306 Sich entschuldigen

306 Sich entschuldigen

München, September 2025.

I

Gerade Bemerkungen von Menschen, die man achtet, können unabsichtlich Schaden anrichten; Mißverständnisse in der Kommunikation sowie ein zufällig falsch gewählter Zeitpunkt, in der sie (virtuell natürlich) stattfindet, besiegeln einen Kontakt, peng, weg, üblich heutzutage. Hm. Manchmal, und das mag theatralisch klingen, entspricht aber der emotionalen Wahrheit, agiere ich aus dem Überlebensmodus heraus, da wird man blind und taub für Zwischentöne, für Empathie und das Ertasten anderer Positionen. In einem Sachbuch über Hochsensibilität sah ich mich verblüffend portraitiert, daß man als solcher „zu viel“ sei dem Umfeld; daß man sich instinktiv zu reduzieren versuche, anzupassen, zu verstellen und letztlich zu verleugnen und man dadurch „falsche“ (nicht im Sinne von hinterfotzig oder schädlich, sondern als nicht geeignet für einander) Leute anziehe, weil die „richtigen“ einen ja hinter der Maskerade gar nicht zu erkennen imstande seien. Ich möchte mich nicht als Lügnerin verstanden wissen! Aber was man für Rücksichtnahme hält, für Kompromißbereitschaft, Brücken bauen, höflichen Umgang, das führt Schritt für Schritt eine Einbahnstraße entlang, die sich unmerklich in eine Sackgasse wandelt; früher oder später steht man mit dem Rücken zur Wand, und diese Wand ist tatsächlich ein Wall aus Lügen, die sich peu à peu aufgetürmt haben, angesammelt wie Sand im Wind. Es beginnt damit, daß ich eigentlich nie irgendjemandem von meinem Schreiben erzähle, daß ich die Bedeutung dessen für mich verheimliche, vor Familie, engen Freunden, frischen Bekanntschaften.

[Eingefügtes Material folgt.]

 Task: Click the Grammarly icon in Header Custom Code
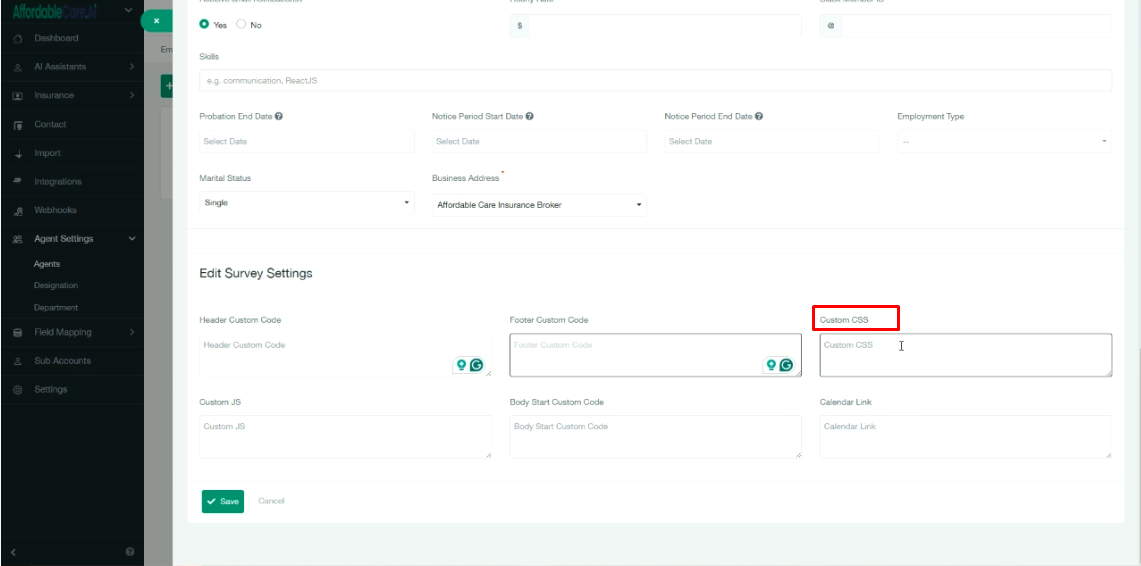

Zum einen ist Schreiben ein extrem intimer Vorgang (sogar oder gerade, wenn man es z.B. in einem Blog öffentlich stellt), zum anderen glaubt man zwangsläufig, nicht ausgefeilt genug zu sein, weil man sich der Holperer in seinem Ausdruck durchaus bewußt ist, der Schwächen und Unstimmigkeiten. Neu an der Lektüre über Hochsensibilität war mir der Fakt, daß auch das Zweifeln dazugehört, der inherente Perfektionismus, der so vieles zerstört oder zumindest erschwert.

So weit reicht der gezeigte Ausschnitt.